Russian Defense Ministry says it intercepted US drones near Crimea

From CNN’s Josh Pennington and Oren Liebermann

The Russian Ministry of Defense says it deployed two fighter jets to intercept a United States Air Force MQ-9 "Reaper" and RQ-4 "Global Hawk" unmanned aerial vehicles near the Crimean peninsula.

The drones were detected by Russian forces that were monitoring equipment flying over the southwestern part of the Black Sea, the Russian defense ministry said on Telegram. 

Two Russian fighter jets were deployed to avert a “possible violation of the state border” and to “counter any radio-technical reconnaissance,” the defense ministry said.

“As a result of the actions of on-duty air defense forces, the United States Air Force reconnaissance UAVs changed their flight path and left the areas where air reconnaissance was being conducted,” the defense ministry said.

Pentagon spokesperson Lt. Col. Garron Garn told CNN the US "will continue to fly routine missions over the Black Sea as permitted by international law to ensure freedom of navigation and maneuver in the region."

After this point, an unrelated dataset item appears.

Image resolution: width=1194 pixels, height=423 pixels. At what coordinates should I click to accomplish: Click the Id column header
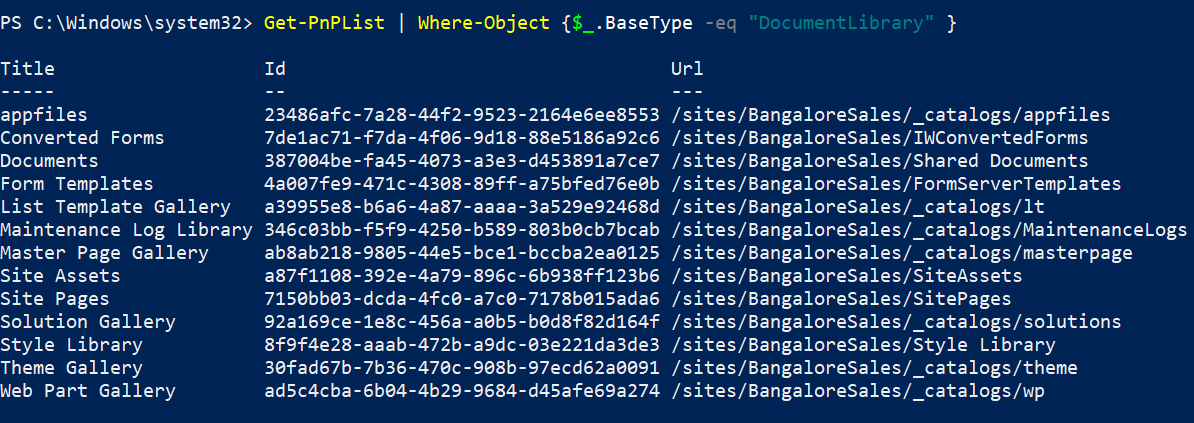275,69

12:59 p.m. ET, August 28, 2023

Ukrainian authorities order more mandatory evacuations of children from front line communities

From CNN's Svitlana Vlasova in Kyiv

People walk near a temporary accommodation centre for evacuees and relocatees, who left their permanent places of residence in the Zaporizhzhia region in the course of Russia-Ukraine conflict, in the Azov Sea port of Berdyansk, Russian-controlled Ukraine, on May 10, 2023.
People walk near a temporary accommodation centre for evacuees and relocatees, who left their permanent places of residence in the Zaporizhzhia region in the course of Russia-Ukraine conflict, in the Azov Sea port of Berdyansk, Russian-controlled Ukraine, on May 10, 2023. Alexander Ermochenko/Reuters

Ukrainian authorities have ordered a mandatory evacuation of children from two districts of the southeastern Zaporizhzhia region that are under persistent shelling by the Russians.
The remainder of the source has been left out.